Brockett said they can grow root vegetables like turnips and carrots; dwarf tomatoes and peppers; leafy greens like cabbage, lettuce and bok choy; smaller trays have herbs, radish microgreens and sprouts.

Levesque said they also grow mushrooms because they play a key role in the unit’s ecosystem.

“Plants photosynthesize and release oxygen and mushrooms need oxygen to release CO2, so it allows us to use CO2 more efficiently,” he said, adding the inedible parts of other vegetables can be used to help grow the mushrooms; a way to re-use and eliminate waste.

A group of people wearing blue lab coats gather around a small greenhouse in a lab.
Representatives with the Canadian Space Agency were at the University of Guelph on Thursday, as students who are part of the school’s Canada GOOSE team competing in the Deep Space Food Challenge. (Carmen Groleau/CBC)

Tech can help feed, educate Earthlings

The Canadian grand prize won’t be announced until Spring 2024, but no matter the results, the students see applications for their technology closer to home.
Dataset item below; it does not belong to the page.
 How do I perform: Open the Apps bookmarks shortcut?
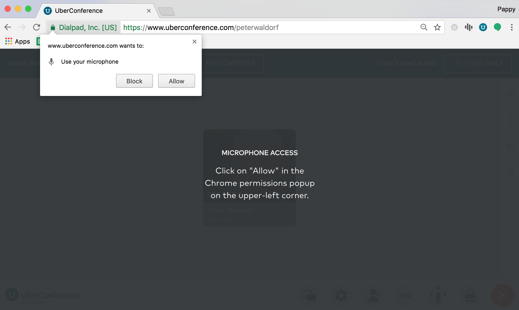[x=18, y=41]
First-year PhD student Ajwal Dsouza says it could be a useful education tool for youth, for example.

“Imagine putting this system up in a school or a university and educate people about the technological advancements happening but also [encourage] younger generations to study this,” and can also imagine applications in addressing food insecurity in other more remote parts of the world, like Canada’s northern communities.

“A system like this can be economically feasible. You can use it in remote areas where there is food insecurity using limited resources,” he said.

“We can grow food in places where the weather is not good, like Canada’s north or in a desert, where there’s limited resources. This can help people grow food in tough conditions,” said Dsouza.

The Canada GOOSE team will find out if they enter the third stage of the competition in March.